You already have an AI Transformation Playbook for scaling AI. Here’s how bias mitigation slots in:

  • Data Stewards: Run pre-processing audits and metric dashboards.
  • ML Engineers: Implement in-processing constraints and train with fairness-aware losses.
  • Product Managers: Decide acceptable fairness-performance trade-offs with legal and business teams.
  • Compliance/Legal: Review post-processing measures for regulatory risk.

Embed fairness checks into CI/CD: unit tests for fairness metrics, canary deployments that track group-wise performance, and automated rollback triggers.

Fairness isn’t a one-time checkbox — it’s an operational capability like monitoring or security.


Final checklist (so you don’t forget the obvious)

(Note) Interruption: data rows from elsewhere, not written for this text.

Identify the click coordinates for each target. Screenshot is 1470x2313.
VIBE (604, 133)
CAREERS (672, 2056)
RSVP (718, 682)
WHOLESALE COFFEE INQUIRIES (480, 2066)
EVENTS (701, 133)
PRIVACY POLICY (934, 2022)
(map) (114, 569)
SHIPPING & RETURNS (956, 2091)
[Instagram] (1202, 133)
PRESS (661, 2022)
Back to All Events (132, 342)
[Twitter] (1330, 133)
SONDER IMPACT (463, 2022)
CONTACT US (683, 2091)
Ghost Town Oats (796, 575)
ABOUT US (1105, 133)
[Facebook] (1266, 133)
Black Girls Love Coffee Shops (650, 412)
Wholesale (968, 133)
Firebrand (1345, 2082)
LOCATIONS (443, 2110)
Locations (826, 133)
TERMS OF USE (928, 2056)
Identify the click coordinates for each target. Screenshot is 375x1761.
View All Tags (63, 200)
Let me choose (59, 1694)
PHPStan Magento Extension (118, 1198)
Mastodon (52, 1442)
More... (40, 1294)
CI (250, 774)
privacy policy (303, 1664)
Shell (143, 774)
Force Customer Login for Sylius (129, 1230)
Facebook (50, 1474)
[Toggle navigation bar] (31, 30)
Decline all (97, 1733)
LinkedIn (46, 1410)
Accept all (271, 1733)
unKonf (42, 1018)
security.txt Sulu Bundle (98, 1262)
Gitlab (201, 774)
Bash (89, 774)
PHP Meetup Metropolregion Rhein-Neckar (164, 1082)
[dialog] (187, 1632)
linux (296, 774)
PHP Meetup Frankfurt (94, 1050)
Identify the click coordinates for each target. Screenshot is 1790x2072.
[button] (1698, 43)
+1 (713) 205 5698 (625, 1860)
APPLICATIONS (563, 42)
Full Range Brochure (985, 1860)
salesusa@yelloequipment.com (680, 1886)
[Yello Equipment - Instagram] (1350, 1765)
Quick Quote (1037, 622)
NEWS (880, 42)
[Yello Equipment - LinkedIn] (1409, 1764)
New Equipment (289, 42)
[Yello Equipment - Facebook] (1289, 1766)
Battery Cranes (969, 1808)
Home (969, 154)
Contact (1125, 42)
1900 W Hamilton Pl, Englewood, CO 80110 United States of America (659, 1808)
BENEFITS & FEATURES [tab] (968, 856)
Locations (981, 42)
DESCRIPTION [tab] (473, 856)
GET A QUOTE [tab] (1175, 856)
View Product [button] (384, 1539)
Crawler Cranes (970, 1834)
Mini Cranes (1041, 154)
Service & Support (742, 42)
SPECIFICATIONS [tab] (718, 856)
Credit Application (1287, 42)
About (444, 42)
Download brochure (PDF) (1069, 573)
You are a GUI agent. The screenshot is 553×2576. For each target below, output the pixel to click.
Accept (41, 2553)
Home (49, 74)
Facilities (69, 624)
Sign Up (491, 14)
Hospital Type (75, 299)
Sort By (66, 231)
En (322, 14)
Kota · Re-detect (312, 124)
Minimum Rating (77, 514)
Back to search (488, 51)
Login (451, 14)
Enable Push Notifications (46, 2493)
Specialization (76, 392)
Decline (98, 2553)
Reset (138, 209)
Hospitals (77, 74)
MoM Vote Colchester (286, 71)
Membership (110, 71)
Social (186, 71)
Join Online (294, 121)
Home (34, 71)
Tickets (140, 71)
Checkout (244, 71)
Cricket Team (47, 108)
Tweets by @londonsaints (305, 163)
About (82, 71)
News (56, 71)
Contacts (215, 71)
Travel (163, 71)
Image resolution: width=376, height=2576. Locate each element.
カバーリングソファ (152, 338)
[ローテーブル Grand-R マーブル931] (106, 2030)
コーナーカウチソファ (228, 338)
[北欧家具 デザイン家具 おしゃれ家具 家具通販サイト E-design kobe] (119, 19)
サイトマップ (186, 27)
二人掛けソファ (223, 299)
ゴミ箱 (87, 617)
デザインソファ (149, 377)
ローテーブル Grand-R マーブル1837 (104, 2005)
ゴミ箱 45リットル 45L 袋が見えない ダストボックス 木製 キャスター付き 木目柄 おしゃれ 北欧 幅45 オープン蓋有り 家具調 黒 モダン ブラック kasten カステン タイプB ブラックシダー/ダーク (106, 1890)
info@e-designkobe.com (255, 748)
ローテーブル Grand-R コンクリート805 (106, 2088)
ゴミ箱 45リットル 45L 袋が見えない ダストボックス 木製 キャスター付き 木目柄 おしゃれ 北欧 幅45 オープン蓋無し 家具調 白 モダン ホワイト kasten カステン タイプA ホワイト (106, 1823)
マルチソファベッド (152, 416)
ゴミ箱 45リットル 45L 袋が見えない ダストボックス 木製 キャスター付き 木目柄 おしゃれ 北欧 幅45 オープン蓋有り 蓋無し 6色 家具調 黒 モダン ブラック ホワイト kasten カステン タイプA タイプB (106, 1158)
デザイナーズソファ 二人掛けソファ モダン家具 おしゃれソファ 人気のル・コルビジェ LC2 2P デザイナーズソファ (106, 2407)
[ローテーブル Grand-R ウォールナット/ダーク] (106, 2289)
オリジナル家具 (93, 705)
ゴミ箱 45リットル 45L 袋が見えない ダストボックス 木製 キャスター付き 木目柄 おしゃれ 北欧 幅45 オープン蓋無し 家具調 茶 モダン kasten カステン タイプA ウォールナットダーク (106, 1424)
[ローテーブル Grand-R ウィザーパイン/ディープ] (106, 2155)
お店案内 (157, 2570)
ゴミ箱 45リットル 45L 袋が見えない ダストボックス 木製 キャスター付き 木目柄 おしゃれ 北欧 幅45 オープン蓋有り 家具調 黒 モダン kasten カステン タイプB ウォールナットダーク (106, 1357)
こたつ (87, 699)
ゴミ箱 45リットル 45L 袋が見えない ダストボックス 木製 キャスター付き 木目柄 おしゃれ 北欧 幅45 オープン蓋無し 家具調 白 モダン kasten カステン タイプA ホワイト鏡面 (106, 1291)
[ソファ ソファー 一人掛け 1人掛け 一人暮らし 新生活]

  • Diagnose bias source (sampling, labeling, proxy).
  • Pick fairness metric aligned with stakeholder values.
  • Choose pre/in/post approach starting with least invasive.
  • Simulate and document accuracy-fairness trade-offs.
  • Add monitoring and governance in the Transformation Playbook.
  • Communicate clearly to users and regulators what you changed and why.

Closing — The realistic pep talk

There’s no universal antidote to bias. Sometimes you’ll reduce disparity; sometimes you’ll trade a little accuracy for a lot of fairness; sometimes both. The important part is to be systematic, transparent, and continuous. Remember: building responsibly is not the thing you tack onto the end of an AI Transformation Playbook — it’s part of the playbook itself.

Fixing bias is like gardening: prune, water, rotate crops, and check for pests regularly. If you ignore it, things grow in ways you won’t like.

Version note: This is the practical bias-mitigation layer you add after understanding fairness concepts and sources of bias — and the operational piece you embed into your AI Transformation Playbook.